━━━━━ Exercise input
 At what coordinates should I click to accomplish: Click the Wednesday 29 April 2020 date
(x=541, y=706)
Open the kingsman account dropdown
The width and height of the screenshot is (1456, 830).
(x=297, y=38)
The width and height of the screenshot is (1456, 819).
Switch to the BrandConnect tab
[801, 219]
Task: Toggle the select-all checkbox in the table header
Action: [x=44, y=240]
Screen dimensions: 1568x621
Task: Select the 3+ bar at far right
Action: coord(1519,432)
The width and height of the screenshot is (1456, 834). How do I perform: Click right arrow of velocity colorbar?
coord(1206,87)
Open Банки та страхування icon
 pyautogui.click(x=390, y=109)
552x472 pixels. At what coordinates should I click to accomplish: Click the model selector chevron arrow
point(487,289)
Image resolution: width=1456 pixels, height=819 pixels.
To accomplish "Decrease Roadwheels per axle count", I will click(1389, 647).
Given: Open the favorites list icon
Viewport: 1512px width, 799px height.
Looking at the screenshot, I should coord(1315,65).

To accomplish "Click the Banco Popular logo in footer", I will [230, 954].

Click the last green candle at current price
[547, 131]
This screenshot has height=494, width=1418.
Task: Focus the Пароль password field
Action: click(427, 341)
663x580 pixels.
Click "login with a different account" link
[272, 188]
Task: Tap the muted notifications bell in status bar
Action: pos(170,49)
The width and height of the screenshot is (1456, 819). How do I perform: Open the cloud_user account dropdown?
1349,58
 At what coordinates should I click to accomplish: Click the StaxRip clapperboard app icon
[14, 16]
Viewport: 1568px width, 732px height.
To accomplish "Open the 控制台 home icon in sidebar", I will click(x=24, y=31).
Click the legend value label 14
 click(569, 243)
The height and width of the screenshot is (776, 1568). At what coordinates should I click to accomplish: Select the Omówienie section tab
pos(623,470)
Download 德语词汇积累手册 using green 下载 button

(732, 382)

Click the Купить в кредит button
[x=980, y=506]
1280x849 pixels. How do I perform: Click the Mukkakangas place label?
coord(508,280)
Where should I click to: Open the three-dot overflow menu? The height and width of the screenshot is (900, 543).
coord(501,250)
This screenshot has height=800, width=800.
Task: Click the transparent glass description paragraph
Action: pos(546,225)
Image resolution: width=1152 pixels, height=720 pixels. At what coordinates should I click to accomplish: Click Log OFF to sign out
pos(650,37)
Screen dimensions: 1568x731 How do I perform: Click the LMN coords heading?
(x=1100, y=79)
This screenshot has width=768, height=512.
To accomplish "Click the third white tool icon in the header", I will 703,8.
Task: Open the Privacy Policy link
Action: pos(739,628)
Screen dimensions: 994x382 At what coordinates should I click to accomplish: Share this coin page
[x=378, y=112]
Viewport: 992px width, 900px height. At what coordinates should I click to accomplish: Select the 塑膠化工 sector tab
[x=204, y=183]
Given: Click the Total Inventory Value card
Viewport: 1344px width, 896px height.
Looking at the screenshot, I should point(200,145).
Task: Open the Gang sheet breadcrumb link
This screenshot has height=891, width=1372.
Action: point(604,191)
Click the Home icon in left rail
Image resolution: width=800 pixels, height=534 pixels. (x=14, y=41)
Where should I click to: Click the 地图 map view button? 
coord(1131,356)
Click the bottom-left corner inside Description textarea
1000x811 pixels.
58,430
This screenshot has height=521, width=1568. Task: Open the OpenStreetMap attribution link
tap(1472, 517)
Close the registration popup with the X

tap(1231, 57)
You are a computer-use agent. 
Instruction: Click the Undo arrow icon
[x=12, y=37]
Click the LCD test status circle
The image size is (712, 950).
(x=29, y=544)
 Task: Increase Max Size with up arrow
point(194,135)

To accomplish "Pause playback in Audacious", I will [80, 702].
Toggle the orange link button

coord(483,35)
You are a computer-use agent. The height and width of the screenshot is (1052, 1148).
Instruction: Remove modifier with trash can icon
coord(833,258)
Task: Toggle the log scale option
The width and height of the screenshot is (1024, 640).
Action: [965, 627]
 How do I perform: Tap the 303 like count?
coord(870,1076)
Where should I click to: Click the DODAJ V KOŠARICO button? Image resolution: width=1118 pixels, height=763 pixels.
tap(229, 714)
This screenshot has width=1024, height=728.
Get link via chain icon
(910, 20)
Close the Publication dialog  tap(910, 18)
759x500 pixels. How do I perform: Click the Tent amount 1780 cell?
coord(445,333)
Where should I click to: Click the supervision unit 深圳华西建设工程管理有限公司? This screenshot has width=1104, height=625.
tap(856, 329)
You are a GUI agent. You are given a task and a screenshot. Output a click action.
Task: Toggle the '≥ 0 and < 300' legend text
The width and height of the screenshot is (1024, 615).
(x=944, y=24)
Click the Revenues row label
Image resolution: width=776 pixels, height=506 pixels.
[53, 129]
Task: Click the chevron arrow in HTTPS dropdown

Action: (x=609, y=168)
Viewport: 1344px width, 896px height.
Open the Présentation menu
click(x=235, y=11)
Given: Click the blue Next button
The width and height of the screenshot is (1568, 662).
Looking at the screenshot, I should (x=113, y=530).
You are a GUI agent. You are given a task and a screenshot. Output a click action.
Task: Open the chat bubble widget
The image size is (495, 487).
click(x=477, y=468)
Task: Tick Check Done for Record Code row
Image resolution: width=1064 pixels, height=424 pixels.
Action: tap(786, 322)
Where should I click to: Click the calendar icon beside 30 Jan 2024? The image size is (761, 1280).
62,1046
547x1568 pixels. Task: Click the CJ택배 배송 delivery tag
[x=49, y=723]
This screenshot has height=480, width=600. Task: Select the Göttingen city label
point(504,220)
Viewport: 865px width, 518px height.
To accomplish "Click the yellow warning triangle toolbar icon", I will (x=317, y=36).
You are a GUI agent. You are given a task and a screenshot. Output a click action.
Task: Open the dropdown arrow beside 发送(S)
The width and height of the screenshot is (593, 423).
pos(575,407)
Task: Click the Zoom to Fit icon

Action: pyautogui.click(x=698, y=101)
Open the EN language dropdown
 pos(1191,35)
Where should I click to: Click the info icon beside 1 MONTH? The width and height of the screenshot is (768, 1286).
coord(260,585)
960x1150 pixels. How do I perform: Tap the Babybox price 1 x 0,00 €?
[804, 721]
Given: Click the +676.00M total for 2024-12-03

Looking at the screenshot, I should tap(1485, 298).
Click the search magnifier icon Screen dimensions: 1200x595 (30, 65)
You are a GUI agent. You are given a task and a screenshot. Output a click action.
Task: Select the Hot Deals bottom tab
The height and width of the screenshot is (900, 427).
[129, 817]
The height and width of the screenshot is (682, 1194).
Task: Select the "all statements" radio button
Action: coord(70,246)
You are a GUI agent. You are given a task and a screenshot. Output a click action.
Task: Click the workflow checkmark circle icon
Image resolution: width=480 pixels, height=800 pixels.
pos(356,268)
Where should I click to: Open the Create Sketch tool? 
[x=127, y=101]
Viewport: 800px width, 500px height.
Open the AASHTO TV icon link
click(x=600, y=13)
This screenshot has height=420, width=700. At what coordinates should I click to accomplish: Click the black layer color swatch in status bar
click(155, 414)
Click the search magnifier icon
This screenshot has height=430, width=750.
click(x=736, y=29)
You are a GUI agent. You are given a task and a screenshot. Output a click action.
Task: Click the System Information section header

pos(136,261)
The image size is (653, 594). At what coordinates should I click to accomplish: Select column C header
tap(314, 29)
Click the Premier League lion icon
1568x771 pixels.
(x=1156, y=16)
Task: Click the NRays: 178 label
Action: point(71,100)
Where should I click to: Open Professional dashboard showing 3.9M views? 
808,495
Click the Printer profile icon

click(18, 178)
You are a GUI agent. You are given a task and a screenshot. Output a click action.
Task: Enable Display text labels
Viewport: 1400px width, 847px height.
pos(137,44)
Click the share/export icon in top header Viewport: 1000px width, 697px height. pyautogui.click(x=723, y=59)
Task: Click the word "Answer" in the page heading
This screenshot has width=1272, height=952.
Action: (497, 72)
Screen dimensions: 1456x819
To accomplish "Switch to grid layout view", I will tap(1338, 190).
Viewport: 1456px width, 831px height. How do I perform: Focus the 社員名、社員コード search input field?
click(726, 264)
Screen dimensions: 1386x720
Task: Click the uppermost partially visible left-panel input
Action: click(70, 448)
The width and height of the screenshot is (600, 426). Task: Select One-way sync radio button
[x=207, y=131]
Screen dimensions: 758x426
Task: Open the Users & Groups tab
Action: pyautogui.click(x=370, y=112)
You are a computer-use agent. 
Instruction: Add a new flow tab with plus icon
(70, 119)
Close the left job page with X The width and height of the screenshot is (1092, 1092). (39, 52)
━━━━━━━━━━
* **Task objective**
Show every line of the listing above that contains the string "account", treating uppercase and lowercase letters as different.

* **Written response**
Open the kingsman account dropdown
Click "login with a different account" link
The width and height of the screenshot is (1456, 819). How do I perform: Open the cloud_user account dropdown?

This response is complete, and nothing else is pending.